14ymedio bigger14ymedio, Julio Aleaga Pesant, Manzanillo, 29 October 2023 — Last Sunday, October 22, was a noteworthy page in Latin American politics from which the Cuban democratic opposition can learn. Firstly, the fact that Javier Milei was not elected in the first round of Argentine presidential elections, and secondly that María Corina Machado (MCM) was elected in the primaries for the Venezuelan democratic opposition, are points to consider.

What happened to Milei? In the pre-presidential elections last August, known as Paso, he came in first place. There was such a state of euphoria that he himself boasted that on his birthday he would be elected as President of the Argentine Republic. But he was ultimately relegated to a merited second place in the general election.

What happened was something unique to democracies with parties. Sergio Massa is the candidate of the ruling Peronist coalition, The Union for the Homeland (Unión por la Patria). Given that Massa is an ally of the convicted Christina Fernández de Kirchner, President Alberto Fernández and the continental leftist group el Grupo de Puebla hit the gas pedal of the political structure.
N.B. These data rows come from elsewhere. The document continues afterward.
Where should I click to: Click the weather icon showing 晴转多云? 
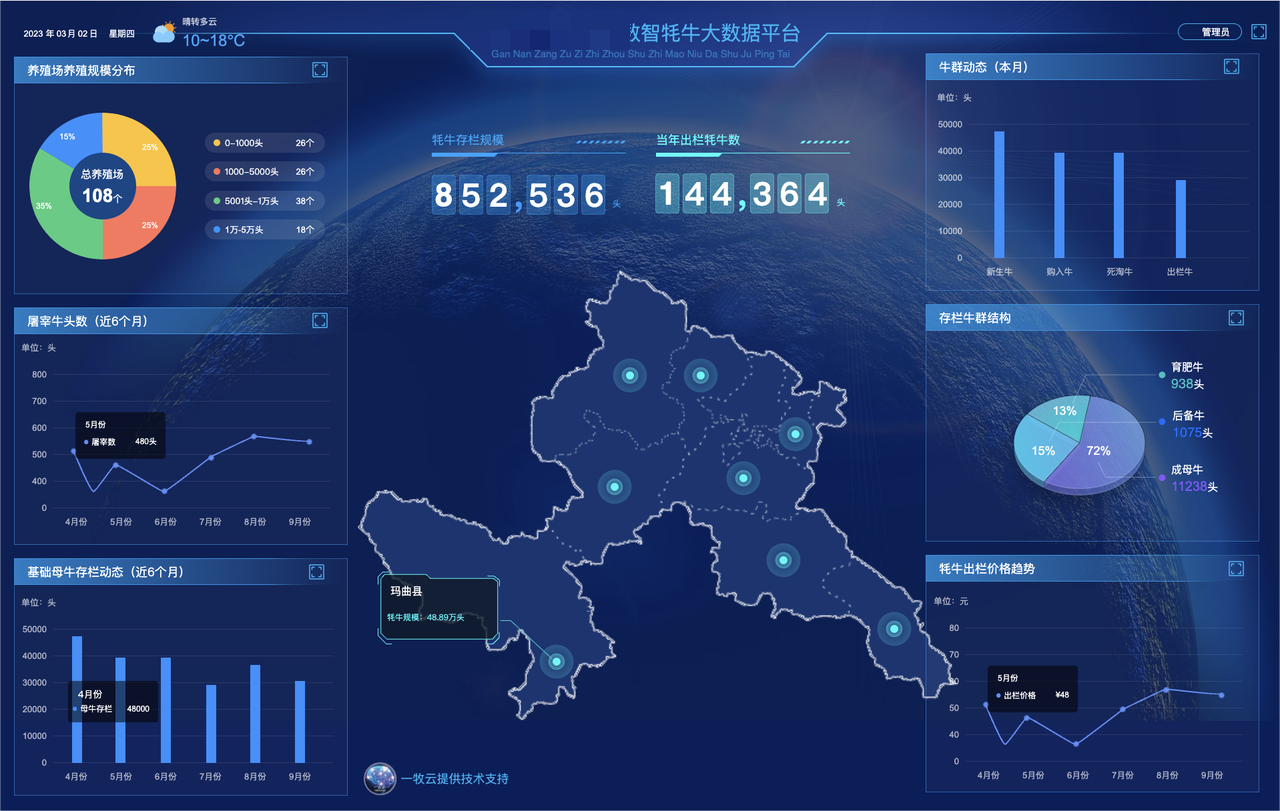163,30
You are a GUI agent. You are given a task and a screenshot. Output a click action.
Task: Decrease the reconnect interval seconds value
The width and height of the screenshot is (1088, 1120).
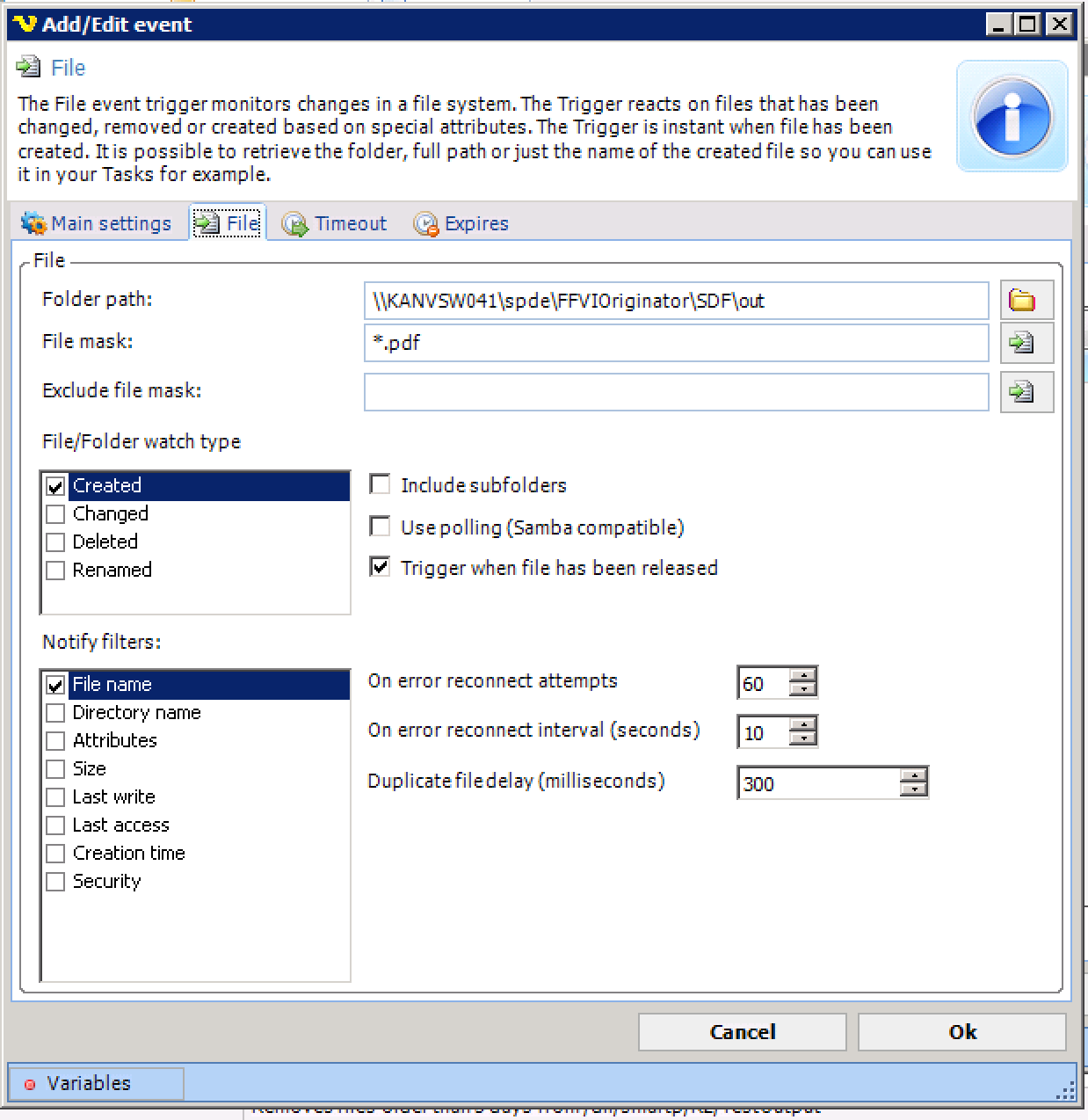[802, 739]
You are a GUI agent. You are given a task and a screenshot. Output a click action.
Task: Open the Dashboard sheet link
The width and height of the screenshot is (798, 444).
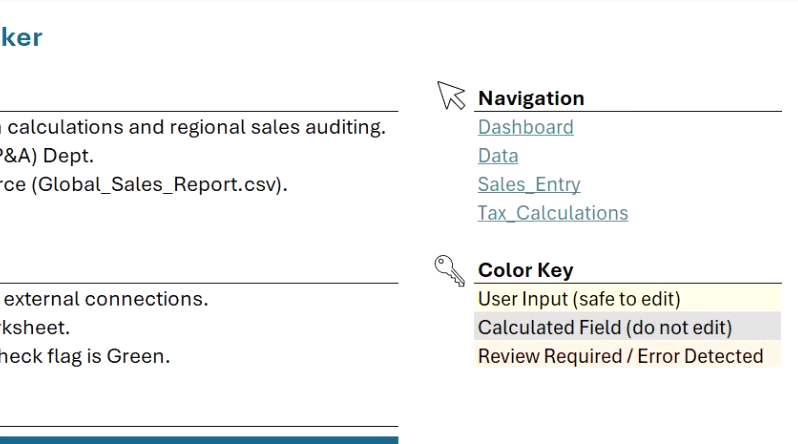[525, 127]
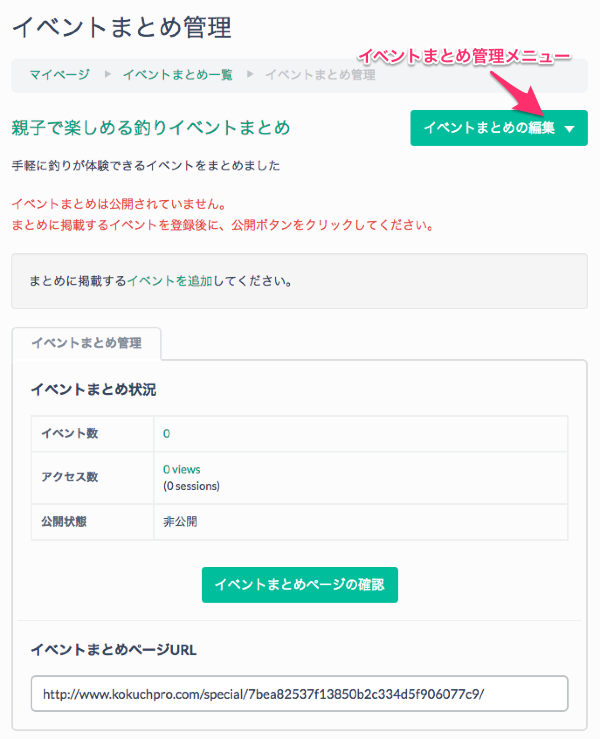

Between Kirchner, Fernández, Massa and other “weeds”, they set the party’s electoral machinery in motion.

The Union for the Homeland flexed its muscles and beat the candidate of Liberty Advances (la Libertad Avanza) by 7 points. An organization that recently debuted and is full of euphoric citizens disenchanted  with the “caste”, but who still have much to learn when it comes to politics.

I do not rule out that the strategists and the money of the Puebla Group were poured into Buenos Aires for that result to occur

I do not rule out that the strategists and the money of the Puebla Group were poured into Buenos Aires for that result to occur, and also that they may color the next runoff election. Everything remains to be seen– in politics, two plus two may not be four.

And in Venezuela? There, they carried out the primary elections of the opposition in order to elect a leader and a team that would promote and set out an agenda that would remove the country from the pit in which it finds itself, based on concrete actions and public policies that would end the long Chavo-Maduro night. Is it the key to The Seven Thunders?  No! But it is an important step toward giving a voice to the Venezuelan citizens.

How did they do it? Well, in the only, and complex, way it can be done. The leaders of the political organizations (United Platform, or Plataforma Unitaria) agreed to hold elections (primaries) to elect the leader of the opposition before the presidential elections. The leaders convened their bases and enlisted them in an independent electoral commission (the National Primary Commission), made up of prestigious lawyers and representatives of the different organizations that participate.

In that process, fiercely bombarded by the caste of  Bolivar-invoking dictators, María Corina Machado, from Vente Venezuela, was elected. In this way, the opposition now has a leadership legitimized by the participation of political parties and their voters. Does it mean that they summited Mount Zion? Also no. Only that they began to travel their “road to Damascus.”

And when will we learn from others?

“The sorrows that mistreat me / are so many that they run over each other / And when to kill me they try / They crowd each other out and that’s why they haven’t killed me”, says Sindo Garay’s song, performed by the unforgettable Silvia Perez Cruz, as the voice of the Cuban democratic opposition in exile or “inxile”, but without a doubt in the center of its labyrinth.

And why don’t we get on with it?

Under the predatory communist regime’s conditions of cruel repression  against all, it is difficult to organize a leadership selection process within the island, like the one that has just been carried out in Venezuela. Especially when the most important opposition parties and organizations also disappeared from the Island in the last seven years under the blows of repression, exile, the old age of the founders, or the lack of interest of young people.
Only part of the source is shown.